“バベルの図書館” 第9巻『代書人バートルビー』ハーマン・メルヴィル、ホルヘ・ルイス・ボルヘス — どうせ読むならバベルにせいっ!その9

もし全ての20世紀前衛文学の流れをたった一人の作家を読むことでつかみ、それを総括としてそれっきり忘れてしまいたいとしたら(確かにそのような途方もない横着をきめこみたいと思う読書子こそ少なかろうが)、選ぶべきは紛れもなくホルヘ・ルイス・ボルヘスであろう。ボルヘスには世界文学を総括し、そのうえでその価値ヒエラルヒーを亡きものにしてしまうだけの素養があり、文体があり、そしてもちろん、愛がある。



叢書 “バベルの図書館” の序文におけるボルヘスは、全ての世界文学の巨匠がかれの弟子であり、同輩であり、また師匠であるかのように語る。その語り口は、ごくごく個人的な、他のなにものをも後ろ盾として必要としないものであるがゆえに、われわれに易々と教えこんでくれるのだ — 文学、恐るるに足らず、ただ楽しむべし、と。
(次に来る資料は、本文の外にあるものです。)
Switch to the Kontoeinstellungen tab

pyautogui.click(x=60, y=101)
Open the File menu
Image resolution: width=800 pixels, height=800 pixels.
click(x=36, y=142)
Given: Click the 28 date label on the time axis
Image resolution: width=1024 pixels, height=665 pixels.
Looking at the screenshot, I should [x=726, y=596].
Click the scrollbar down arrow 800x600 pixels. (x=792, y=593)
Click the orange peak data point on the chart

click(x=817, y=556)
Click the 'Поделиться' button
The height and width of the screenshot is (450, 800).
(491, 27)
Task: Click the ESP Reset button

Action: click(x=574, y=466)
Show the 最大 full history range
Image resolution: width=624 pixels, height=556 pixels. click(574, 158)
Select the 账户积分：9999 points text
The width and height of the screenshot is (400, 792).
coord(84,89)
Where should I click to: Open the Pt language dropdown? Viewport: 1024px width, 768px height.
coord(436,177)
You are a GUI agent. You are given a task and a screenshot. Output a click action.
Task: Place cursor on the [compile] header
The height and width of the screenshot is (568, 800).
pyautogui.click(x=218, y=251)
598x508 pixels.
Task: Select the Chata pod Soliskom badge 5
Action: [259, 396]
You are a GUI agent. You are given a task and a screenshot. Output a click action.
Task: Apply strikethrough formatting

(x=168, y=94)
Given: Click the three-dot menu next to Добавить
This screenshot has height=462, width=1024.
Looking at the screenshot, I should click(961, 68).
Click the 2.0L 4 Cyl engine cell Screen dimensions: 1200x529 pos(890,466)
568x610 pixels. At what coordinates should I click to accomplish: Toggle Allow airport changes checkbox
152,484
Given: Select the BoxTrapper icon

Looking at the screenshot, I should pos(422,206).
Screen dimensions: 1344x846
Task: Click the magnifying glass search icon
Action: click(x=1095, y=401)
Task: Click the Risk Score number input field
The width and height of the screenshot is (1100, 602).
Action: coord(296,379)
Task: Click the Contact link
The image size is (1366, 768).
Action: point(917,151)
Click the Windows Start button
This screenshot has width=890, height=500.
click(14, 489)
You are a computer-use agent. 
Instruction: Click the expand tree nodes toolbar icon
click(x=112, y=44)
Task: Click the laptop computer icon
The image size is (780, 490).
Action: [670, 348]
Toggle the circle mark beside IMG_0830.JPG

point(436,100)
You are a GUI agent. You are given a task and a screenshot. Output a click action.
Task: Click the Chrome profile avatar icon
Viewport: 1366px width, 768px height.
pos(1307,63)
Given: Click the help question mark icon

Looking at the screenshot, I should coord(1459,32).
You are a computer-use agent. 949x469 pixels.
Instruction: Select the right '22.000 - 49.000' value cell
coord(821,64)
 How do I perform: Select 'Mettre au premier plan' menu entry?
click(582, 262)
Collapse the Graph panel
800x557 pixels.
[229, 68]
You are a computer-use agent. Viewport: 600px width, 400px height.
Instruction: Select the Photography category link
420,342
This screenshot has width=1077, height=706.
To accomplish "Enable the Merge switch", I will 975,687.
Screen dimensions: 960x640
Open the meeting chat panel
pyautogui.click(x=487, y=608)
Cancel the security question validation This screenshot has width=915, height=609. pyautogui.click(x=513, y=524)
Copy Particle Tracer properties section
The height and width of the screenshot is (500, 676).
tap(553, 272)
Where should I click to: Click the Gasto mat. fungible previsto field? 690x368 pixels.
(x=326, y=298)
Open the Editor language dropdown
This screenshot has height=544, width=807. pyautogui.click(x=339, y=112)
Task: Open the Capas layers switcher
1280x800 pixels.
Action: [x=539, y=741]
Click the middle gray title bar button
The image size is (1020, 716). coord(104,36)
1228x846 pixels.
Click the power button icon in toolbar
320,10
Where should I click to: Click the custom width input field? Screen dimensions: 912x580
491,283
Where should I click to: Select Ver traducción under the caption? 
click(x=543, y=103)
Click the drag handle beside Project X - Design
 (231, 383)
この巻でボルヘスが紹介するのは、興味を抱いた九割がたが早々と放棄してしまうであろうあの『白鯨』の作者メルヴィルではない。ページ数も巻数も無視して本当に自分が選びたいものだけを選ぶボルヘスがメルヴィル作品から選んだのは、ノヴェラと呼ぶしかない中途半端な長さのこの「バートルビー」1篇である。そのことがまさにボルヘスの狙いを語っていよう。われわれはそれを、まったく気負うことなくお気に入りのSF作家の長めの短篇を読むくらいのつもりで楽しめばよい。リアリスティックなはずなのにファンタスティックな、牧歌的にクラシカルなはずなのにモダンにスペクタキュラーな、地味ながら驚くべきストーリーが、いつの間にか易々と軽々とわれわれをドライヴしてくれる。



パルマのフランコ・マリーア・リッチ社と巣鴨の国書刊行会による美しい判型と装丁をもつこの叢書は、現代日本人の書棚にあっていかなる蔑視も免れる唯一の全集であろう。子の、孫の代まで活きた財産として残り、新たな異能作家を産みおとすのはこうした快挙であるはずだ。